Iran Focus : La Journée mondiale contre la peine de mort

Iran Focus : La Journée mondiale contre la peine de mort

La Journée mondiale contre la peine de mort est une journée internationale organisée chaque 10 octobre depuis 2003, pour lutter contre la peine de mort. Elle a été instituée par la Coalition mondiale contre la peine de mort et elle est officiellement soutenue par le Conseil de l'Europe et l'Union européenne.
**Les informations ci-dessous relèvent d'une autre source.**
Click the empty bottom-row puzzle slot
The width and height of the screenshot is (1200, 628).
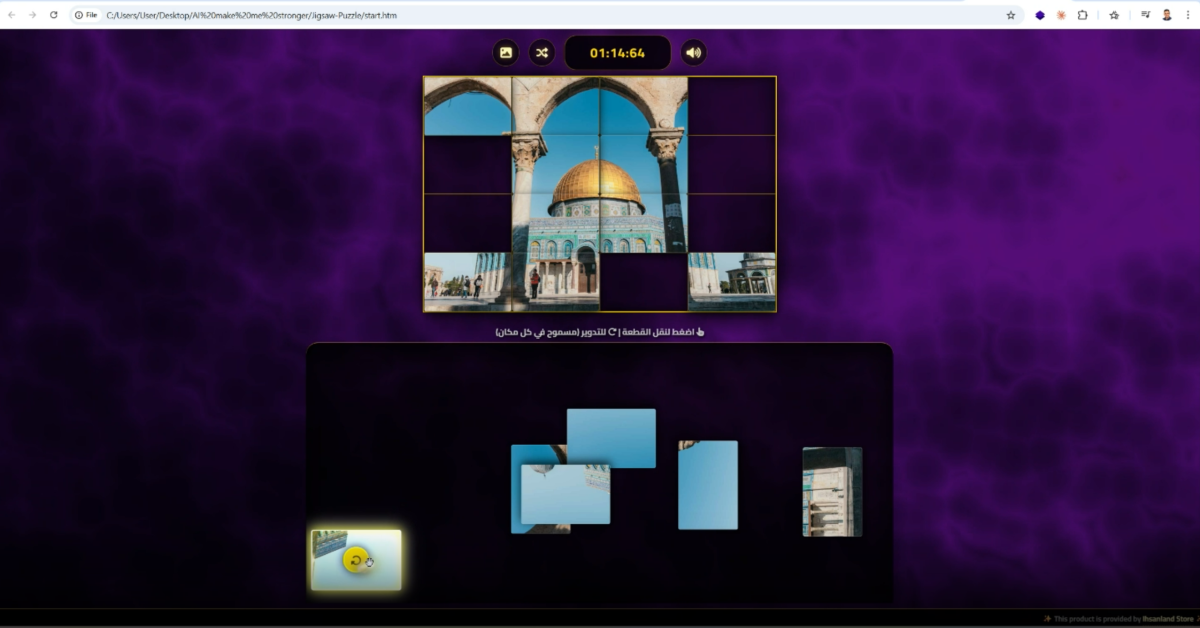(x=643, y=282)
Des millions de personnes ont pétitionné pour l'adoption d'un moratoire international contre la peine de mort et cela a mené l'Assemblée générale à adopter une résolution non contraignante sur le sujet.

Un pays se fait chaque année remarqué pour son utilisation abusive de la peine capitale : l’Iran. Un pays qui détient le palmarès mondial du plus grand nombre d'exécution par tête d'habitant.

La Rapporteuse spéciale de l’ONU sur les droits de l’homme en Iran, Asma Jahangir, s'est récemment inquiétée de la poursuite de l'exécution publique aux pays des mollahs. « Il est rapporté que certaines exécutions ont eu lieu dans des lieux publics en présence d'enfants, mais cela a été réfuté par l'État partie », a-t-elle écrit dans son rapport.

«La République islamique d'Iran aurait exécuté le plus grand nombre de délinquants juvéniles dans le monde au cours de la dernière décennie. En dépit d'une interdiction absolue de la pratique en droit international, le code pénal iranien continue de maintenir explicitement la peine de mort pour les garçons d'au moins quinze ans et les filles d'au moins 9 ans pour les qisas (loi du talion) ou les crimes de houdoud, tels que l'adultère ou la sodomie

Asma Jahangir affirme avoir « reçu de nombreux cas documentés de personnes qui auraient été soumises à la torture et à de mauvais traitements en vue d'obtenir d’eux des aveux. La pratique de l'isolement cellulaire pendant une période prolongée a été documentée et il existe également de nombreux cas où des détenus ont été privés de visites familiales et/ou de soins médicaux. »

Elle a souligné 18 cas de refus de traitement médical et a indiqué que l'objectif de cette pratique était d'intimider et de punir les prisonniers politiques et les prisonniers d'opinion. Dans le cas de Mme Akbari Monfared, qui purgeait une peine de 15 ans d'emprisonnement en raison de son appartenance au groupe d'opposition banni connu sous le nom d'Organisation des Moudjahidine du Peuple d’Iran (OMPI), le refus de traitement médical aurait eu lieu après qu’elle ait publié une lettre demandant justice pour ses frères et sœurs qui auraient été exécutés en 1988.

Mme Asma Jahangir regrette qu'aucun progrès n'ait été accompli en ce qui concerne la ratification de la Convention sur l'élimination de la discrimination à l'égard des femmes et l'élimination des dispositions juridiques qui discriminent les femmes dans divers domaines. Il est particulièrement inquiétant que des dispositions manifestement discriminatoires telles que celles contenues dans le code pénal, qui stipule que la valeur de la vie d'une femme est égale à la moitié de celle d'un homme, restent en vigueur dans le pays. Il est également préoccupant d'adopter de nouvelles dispositions discriminatoires à l'encontre des femmes.

Le mariage des enfants reste légalement possible pour les filles de 13 ans et pour les garçons de 15 ans. Même les plus jeunes peuvent être mariés avec la permission du tribunal, mais le mariage ne peut être consommé avant la puberté. En juin, un porte-parole de l'Association pour la protection des droits des enfants, basée à Téhéran, a déclaré que les mariages d'enfants avaient atteint des niveaux alarmants et a souligné qu'environ 17% de tous les mariages dans le pays impliquaient des filles mariées avec des vieillards. Les mariages forcés sont interdits par la loi.